[Records for locating words and elements]

(begin)

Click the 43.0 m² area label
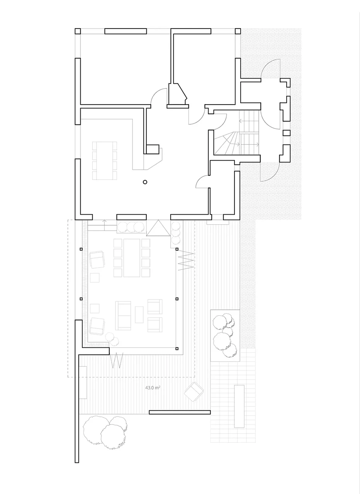pos(153,387)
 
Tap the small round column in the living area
pos(145,182)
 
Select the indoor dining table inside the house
pos(105,161)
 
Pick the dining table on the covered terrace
pos(132,257)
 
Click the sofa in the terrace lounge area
pos(123,315)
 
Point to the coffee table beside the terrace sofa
pos(139,315)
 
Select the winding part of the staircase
pos(226,143)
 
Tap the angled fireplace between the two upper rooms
pos(178,94)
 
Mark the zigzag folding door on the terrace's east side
pos(186,261)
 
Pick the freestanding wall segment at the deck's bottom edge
pos(180,412)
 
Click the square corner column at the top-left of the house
pos(78,31)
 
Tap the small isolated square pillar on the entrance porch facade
pos(287,133)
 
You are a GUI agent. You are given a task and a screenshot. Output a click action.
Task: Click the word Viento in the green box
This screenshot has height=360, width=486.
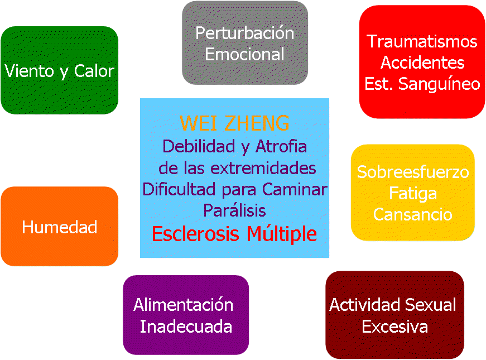(29, 71)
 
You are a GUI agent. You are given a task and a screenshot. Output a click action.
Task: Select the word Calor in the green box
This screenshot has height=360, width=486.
(94, 71)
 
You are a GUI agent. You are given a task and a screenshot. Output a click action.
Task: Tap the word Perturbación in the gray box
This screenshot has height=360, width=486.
(245, 33)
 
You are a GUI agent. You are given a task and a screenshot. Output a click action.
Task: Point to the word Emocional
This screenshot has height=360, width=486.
(244, 54)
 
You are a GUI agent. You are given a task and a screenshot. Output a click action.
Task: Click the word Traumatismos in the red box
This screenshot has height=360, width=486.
(422, 41)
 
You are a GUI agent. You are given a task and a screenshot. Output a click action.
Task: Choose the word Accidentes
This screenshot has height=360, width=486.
(422, 63)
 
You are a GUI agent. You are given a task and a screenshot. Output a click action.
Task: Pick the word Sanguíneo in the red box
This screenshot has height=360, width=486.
(439, 84)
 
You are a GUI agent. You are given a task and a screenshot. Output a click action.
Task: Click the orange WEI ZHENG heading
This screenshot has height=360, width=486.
(234, 123)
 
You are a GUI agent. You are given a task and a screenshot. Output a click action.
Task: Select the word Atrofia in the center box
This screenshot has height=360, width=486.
(281, 146)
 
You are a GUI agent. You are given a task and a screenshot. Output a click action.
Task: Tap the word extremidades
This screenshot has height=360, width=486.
(263, 168)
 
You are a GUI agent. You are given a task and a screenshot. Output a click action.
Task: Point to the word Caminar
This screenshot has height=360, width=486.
(295, 189)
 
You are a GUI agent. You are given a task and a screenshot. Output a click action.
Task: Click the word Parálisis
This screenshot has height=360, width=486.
(234, 210)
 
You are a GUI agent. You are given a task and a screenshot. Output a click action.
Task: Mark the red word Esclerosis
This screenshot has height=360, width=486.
(195, 233)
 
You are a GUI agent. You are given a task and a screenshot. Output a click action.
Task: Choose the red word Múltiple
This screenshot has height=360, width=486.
(282, 234)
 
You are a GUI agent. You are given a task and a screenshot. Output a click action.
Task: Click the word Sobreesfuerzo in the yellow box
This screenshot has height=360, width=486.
(413, 172)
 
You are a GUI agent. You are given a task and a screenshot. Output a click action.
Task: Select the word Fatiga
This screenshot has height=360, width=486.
(413, 194)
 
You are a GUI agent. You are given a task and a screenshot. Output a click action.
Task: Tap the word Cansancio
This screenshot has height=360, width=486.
(413, 214)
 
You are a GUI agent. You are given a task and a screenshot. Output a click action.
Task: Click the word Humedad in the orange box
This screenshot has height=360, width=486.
(60, 227)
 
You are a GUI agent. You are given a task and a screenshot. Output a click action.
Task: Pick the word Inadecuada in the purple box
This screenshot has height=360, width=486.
(186, 327)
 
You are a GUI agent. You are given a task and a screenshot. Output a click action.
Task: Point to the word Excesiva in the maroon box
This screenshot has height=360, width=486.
(394, 327)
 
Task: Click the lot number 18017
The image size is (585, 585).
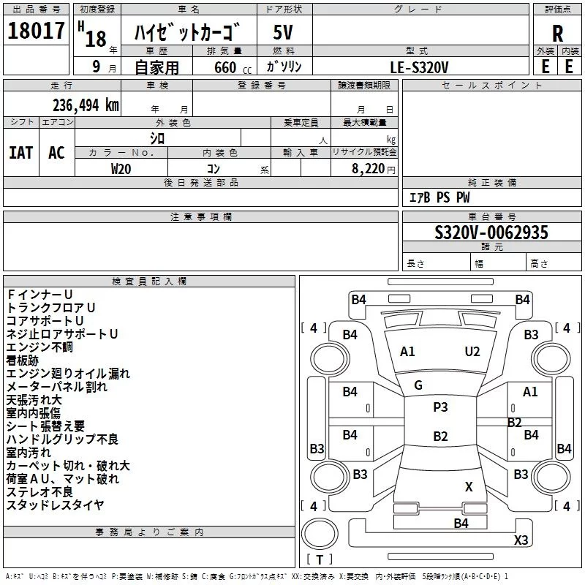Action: click(36, 31)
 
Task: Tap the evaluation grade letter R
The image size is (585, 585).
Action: click(557, 32)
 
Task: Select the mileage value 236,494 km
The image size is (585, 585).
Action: click(86, 105)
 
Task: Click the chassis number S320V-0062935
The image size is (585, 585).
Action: click(491, 233)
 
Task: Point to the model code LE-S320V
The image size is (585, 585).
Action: click(420, 67)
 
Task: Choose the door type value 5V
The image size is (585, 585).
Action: click(284, 32)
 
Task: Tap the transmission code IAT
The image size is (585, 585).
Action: click(20, 153)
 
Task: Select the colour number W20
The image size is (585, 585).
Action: click(121, 168)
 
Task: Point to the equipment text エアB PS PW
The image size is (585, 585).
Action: click(439, 197)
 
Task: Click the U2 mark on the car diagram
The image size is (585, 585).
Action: click(472, 352)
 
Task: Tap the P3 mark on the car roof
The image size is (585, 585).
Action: click(440, 407)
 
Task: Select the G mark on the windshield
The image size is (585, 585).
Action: click(418, 385)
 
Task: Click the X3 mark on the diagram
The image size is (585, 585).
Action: click(521, 540)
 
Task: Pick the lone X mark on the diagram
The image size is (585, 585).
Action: click(469, 486)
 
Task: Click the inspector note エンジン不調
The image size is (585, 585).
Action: click(39, 347)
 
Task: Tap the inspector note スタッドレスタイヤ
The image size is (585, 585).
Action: click(56, 505)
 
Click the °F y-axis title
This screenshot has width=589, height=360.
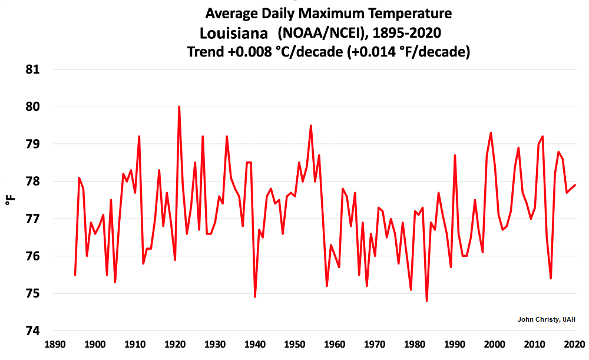(x=10, y=200)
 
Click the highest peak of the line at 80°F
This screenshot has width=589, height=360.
(x=179, y=107)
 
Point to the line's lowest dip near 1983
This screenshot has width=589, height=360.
(x=426, y=300)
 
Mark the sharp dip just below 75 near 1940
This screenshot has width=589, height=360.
(x=255, y=297)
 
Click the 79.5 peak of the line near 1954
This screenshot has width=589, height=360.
(x=310, y=125)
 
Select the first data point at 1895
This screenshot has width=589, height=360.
(x=75, y=275)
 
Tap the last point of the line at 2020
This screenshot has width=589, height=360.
(x=575, y=185)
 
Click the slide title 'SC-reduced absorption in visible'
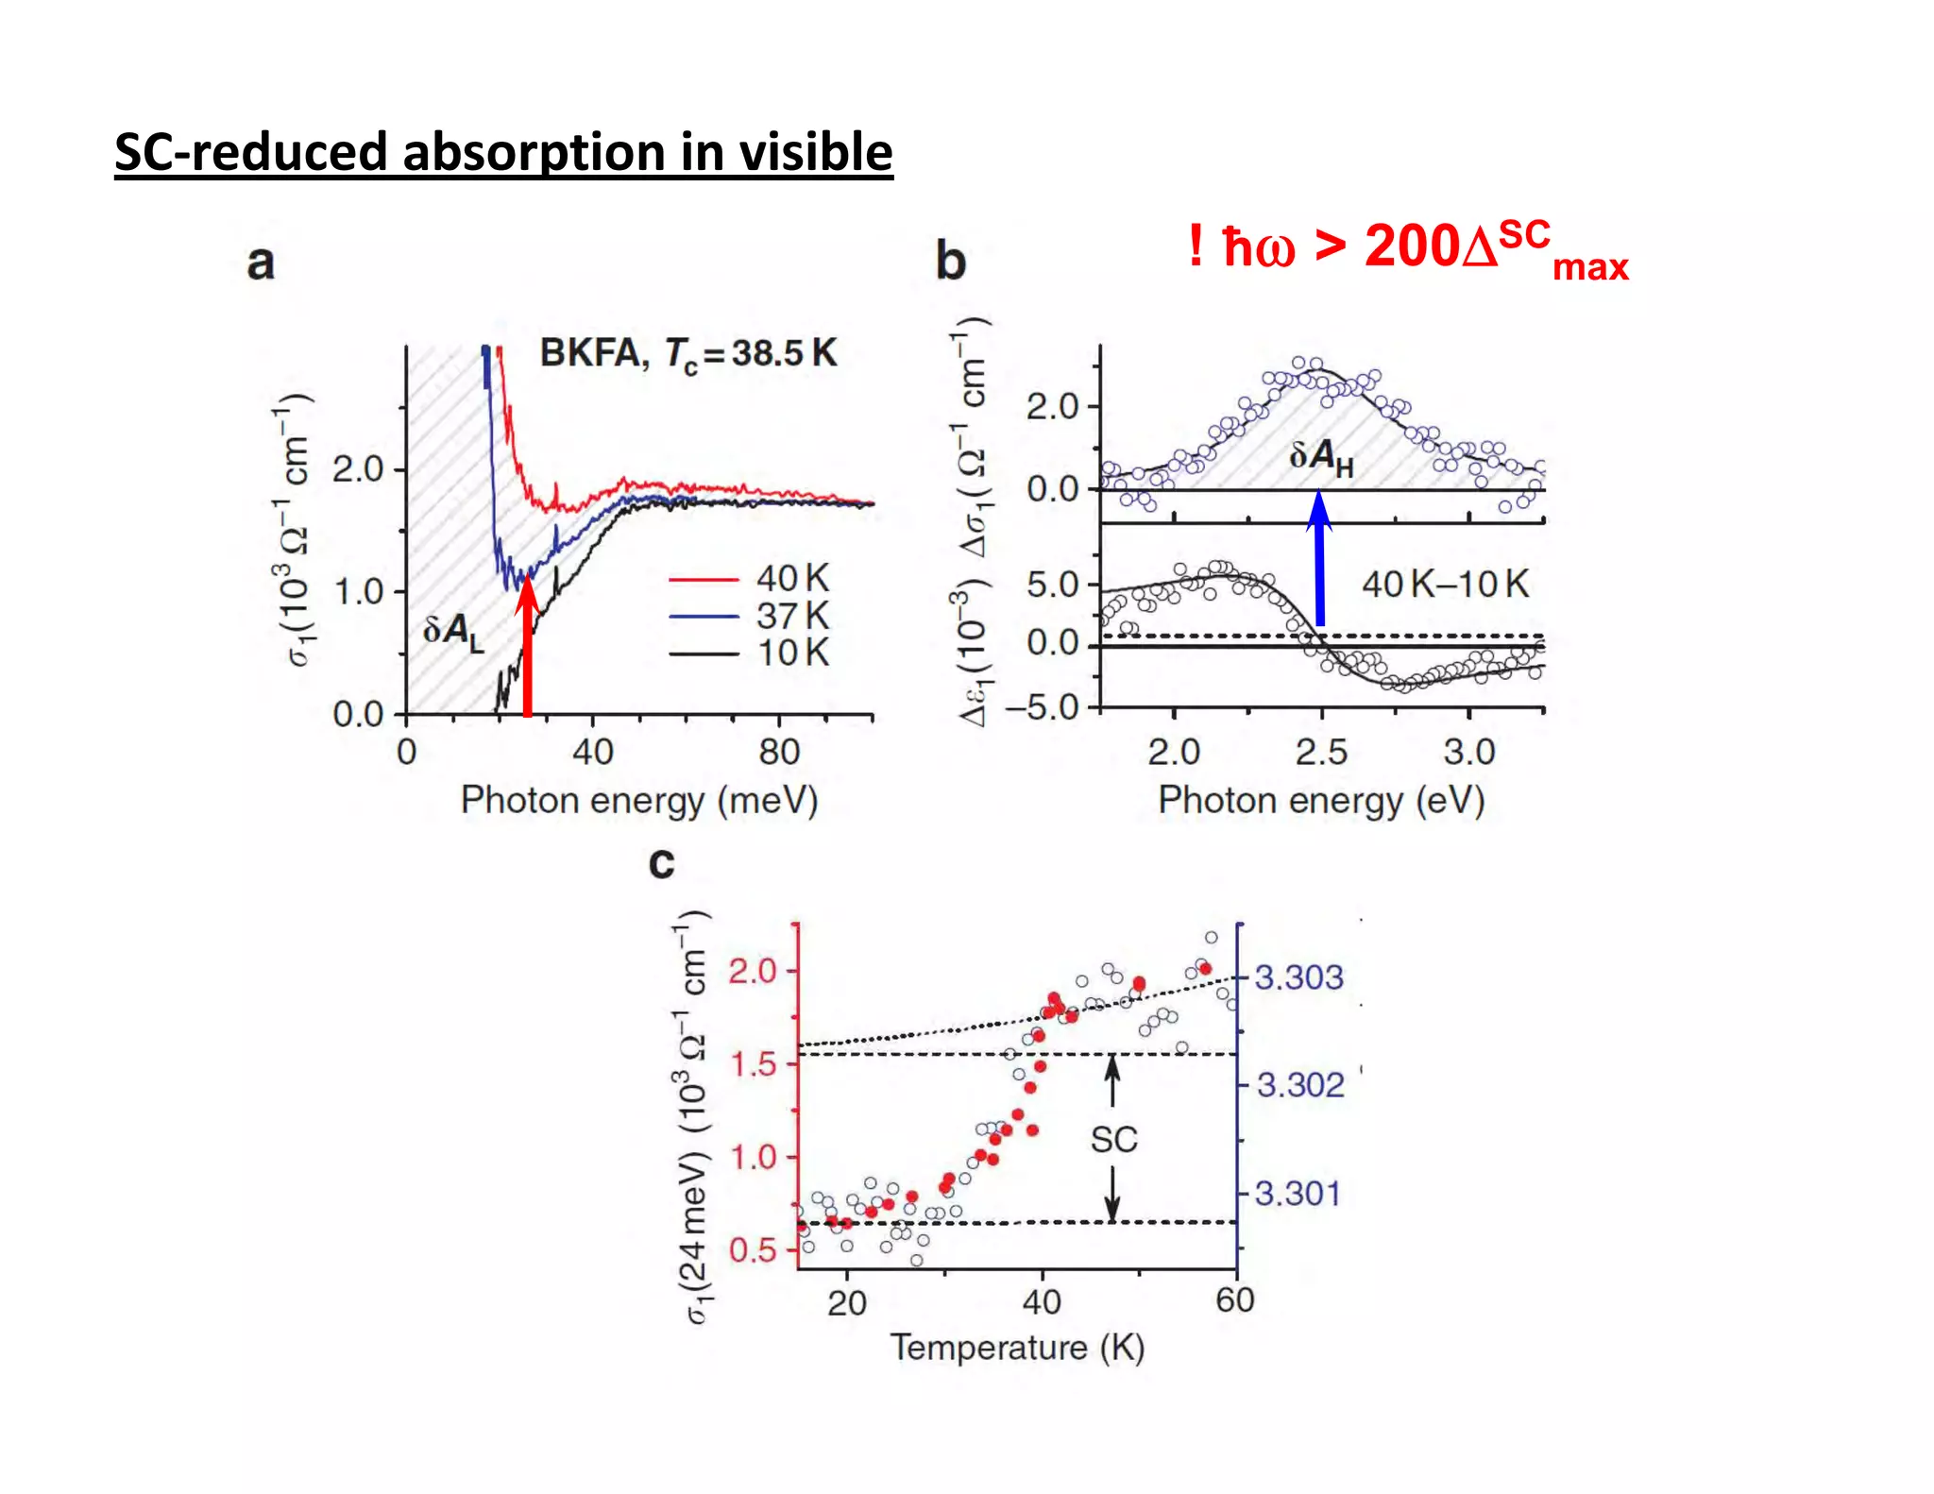(503, 152)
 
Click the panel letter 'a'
(261, 262)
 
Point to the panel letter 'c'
(661, 862)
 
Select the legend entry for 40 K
(749, 578)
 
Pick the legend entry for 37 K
(749, 616)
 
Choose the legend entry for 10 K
(749, 653)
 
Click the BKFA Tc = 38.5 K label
(687, 353)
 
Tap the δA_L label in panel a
(452, 631)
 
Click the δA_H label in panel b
(1320, 458)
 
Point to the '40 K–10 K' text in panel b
(1444, 585)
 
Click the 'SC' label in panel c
(1113, 1139)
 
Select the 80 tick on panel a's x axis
(778, 752)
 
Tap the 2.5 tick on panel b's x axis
(1320, 752)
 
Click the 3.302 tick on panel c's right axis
(1299, 1084)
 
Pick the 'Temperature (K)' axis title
(1017, 1347)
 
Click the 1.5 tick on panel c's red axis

(end)

[Exercise] Rewrite all of the material above, swapping every "GUI agent" for "interface agent" and leaving everything else as it is. Omit the pictures from your answer.

[Complete output]
Click the 43.0 m² area label
pos(153,387)
 
Tap the small round column in the living area
pos(145,182)
 
Select the indoor dining table inside the house
pos(105,161)
 
Pick the dining table on the covered terrace
pos(132,257)
 
Click the sofa in the terrace lounge area
pos(123,315)
 
Point to the coffee table beside the terrace sofa
pos(139,315)
 
Select the winding part of the staircase
pos(226,143)
 
Tap the angled fireplace between the two upper rooms
pos(178,94)
 
Mark the zigzag folding door on the terrace's east side
pos(186,261)
 
Pick the freestanding wall segment at the deck's bottom edge
pos(180,412)
 
Click the square corner column at the top-left of the house
pos(78,31)
 
Tap the small isolated square pillar on the entrance porch facade
pos(287,133)
 
You are a interface agent. You are given a task and a screenshot. Output a click action.
Task: Click the word Viento in the green box
This screenshot has height=360, width=486.
(29, 71)
 
You are a interface agent. You are given a task and a screenshot. Output a click action.
Task: Select the word Calor in the green box
This screenshot has height=360, width=486.
(94, 71)
 
You are a interface agent. You are given a task and a screenshot. Output a click action.
Task: Tap the word Perturbación in the gray box
This screenshot has height=360, width=486.
(245, 33)
 
You are a interface agent. You are given a task and a screenshot. Output a click action.
Task: Point to the word Emocional
This screenshot has height=360, width=486.
(244, 54)
 
You are a interface agent. You are given a task and a screenshot. Output a click action.
Task: Click the word Traumatismos in the red box
This screenshot has height=360, width=486.
(422, 41)
 
You are a interface agent. You are given a task and a screenshot. Output a click action.
Task: Choose the word Accidentes
This screenshot has height=360, width=486.
(422, 63)
 
You are a interface agent. You are given a task and a screenshot. Output a click action.
Task: Pick the word Sanguíneo in the red box
This screenshot has height=360, width=486.
(439, 84)
 
You are a interface agent. You are given a task and a screenshot. Output a click action.
Task: Click the orange WEI ZHENG heading
This screenshot has height=360, width=486.
(234, 123)
 
You are a interface agent. You are given a task and a screenshot. Output a click action.
Task: Select the word Atrofia in the center box
This screenshot has height=360, width=486.
(281, 146)
 
You are a interface agent. You are given a task and a screenshot. Output a click action.
Task: Tap the word extremidades
This screenshot has height=360, width=486.
(263, 168)
 
You are a interface agent. You are given a task and a screenshot. Output a click action.
Task: Point to the word Caminar
This screenshot has height=360, width=486.
(295, 189)
 
You are a interface agent. You are given a task and a screenshot. Output a click action.
Task: Click the word Parálisis
This screenshot has height=360, width=486.
(234, 210)
 
You are a interface agent. You are given a task and a screenshot. Output a click action.
Task: Mark the red word Esclerosis
This screenshot has height=360, width=486.
(195, 233)
 
You are a interface agent. You are given a task and a screenshot. Output a click action.
Task: Choose the red word Múltiple
This screenshot has height=360, width=486.
(282, 234)
 
You are a interface agent. You are given a task and a screenshot. Output a click action.
Task: Click the word Sobreesfuerzo in the yellow box
This screenshot has height=360, width=486.
(413, 172)
 
You are a interface agent. You are given a task and a screenshot. Output a click action.
Task: Select the word Fatiga
This screenshot has height=360, width=486.
(413, 194)
 
You are a interface agent. You are given a task and a screenshot. Output a click action.
Task: Tap the word Cansancio
This screenshot has height=360, width=486.
(413, 214)
 
You are a interface agent. You are given a task and a screenshot. Output a click action.
Task: Click the word Humedad in the orange box
This screenshot has height=360, width=486.
(60, 227)
 
You are a interface agent. You are given a task and a screenshot. Output a click action.
Task: Pick the word Inadecuada in the purple box
This screenshot has height=360, width=486.
(186, 327)
 
You are a interface agent. You are given a task and a screenshot. Output a click action.
Task: Point to the word Excesiva in the maroon box
This screenshot has height=360, width=486.
(394, 327)
 
Task: Click the lot number 18017
The image size is (585, 585).
Action: click(36, 31)
 
Task: Tap the evaluation grade letter R
The image size is (585, 585).
Action: click(557, 32)
 
Task: Select the mileage value 236,494 km
The image size is (585, 585).
Action: click(86, 105)
 
Task: Click the chassis number S320V-0062935
The image size is (585, 585).
Action: click(491, 233)
 
Task: Point to the model code LE-S320V
The image size is (585, 585).
Action: click(420, 67)
 
Task: Choose the door type value 5V
The image size is (585, 585).
Action: click(284, 32)
 
Task: Tap the transmission code IAT
The image size is (585, 585).
Action: click(20, 153)
 
Task: Select the colour number W20
The image size is (585, 585).
Action: click(121, 168)
 
Task: Point to the equipment text エアB PS PW
The image size is (585, 585).
Action: click(439, 197)
 
Task: Click the U2 mark on the car diagram
The image size is (585, 585).
Action: click(472, 352)
 
Task: Tap the P3 mark on the car roof
The image size is (585, 585).
Action: click(440, 407)
 
Task: Select the G mark on the windshield
The image size is (585, 585).
Action: click(418, 385)
 
Task: Click the X3 mark on the diagram
The image size is (585, 585).
Action: click(521, 540)
 
Task: Pick the lone X mark on the diagram
The image size is (585, 585).
Action: click(469, 486)
 
Task: Click the inspector note エンジン不調
The image size is (585, 585).
Action: click(39, 347)
 
Task: Tap the inspector note スタッドレスタイヤ
The image size is (585, 585).
Action: click(56, 505)
 
Click the °F y-axis title
This screenshot has width=589, height=360.
(x=10, y=200)
 
Click the highest peak of the line at 80°F
This screenshot has width=589, height=360.
(x=179, y=107)
 
Point to the line's lowest dip near 1983
This screenshot has width=589, height=360.
(x=426, y=300)
 
Mark the sharp dip just below 75 near 1940
This screenshot has width=589, height=360.
(x=255, y=297)
 
Click the 79.5 peak of the line near 1954
This screenshot has width=589, height=360.
(x=310, y=125)
 
Select the first data point at 1895
This screenshot has width=589, height=360.
(x=75, y=275)
 
Tap the last point of the line at 2020
This screenshot has width=589, height=360.
(x=575, y=185)
 
Click the slide title 'SC-reduced absorption in visible'
(503, 152)
 
Click the panel letter 'a'
(261, 262)
 
Point to the panel letter 'c'
(661, 862)
 
Select the legend entry for 40 K
(749, 578)
 
Pick the legend entry for 37 K
(749, 616)
 
Choose the legend entry for 10 K
(749, 653)
 
Click the BKFA Tc = 38.5 K label
(687, 353)
 
Tap the δA_L label in panel a
(452, 631)
 
Click the δA_H label in panel b
(1320, 458)
 
Point to the '40 K–10 K' text in panel b
(1444, 585)
 
Click the 'SC' label in panel c
(1113, 1139)
 
Select the 80 tick on panel a's x axis
(778, 752)
 
Tap the 2.5 tick on panel b's x axis
(1320, 752)
 
Click the 3.302 tick on panel c's right axis
(1299, 1084)
 
Pick the 'Temperature (K)' axis title
(1017, 1347)
 
Click the 1.5 tick on panel c's red axis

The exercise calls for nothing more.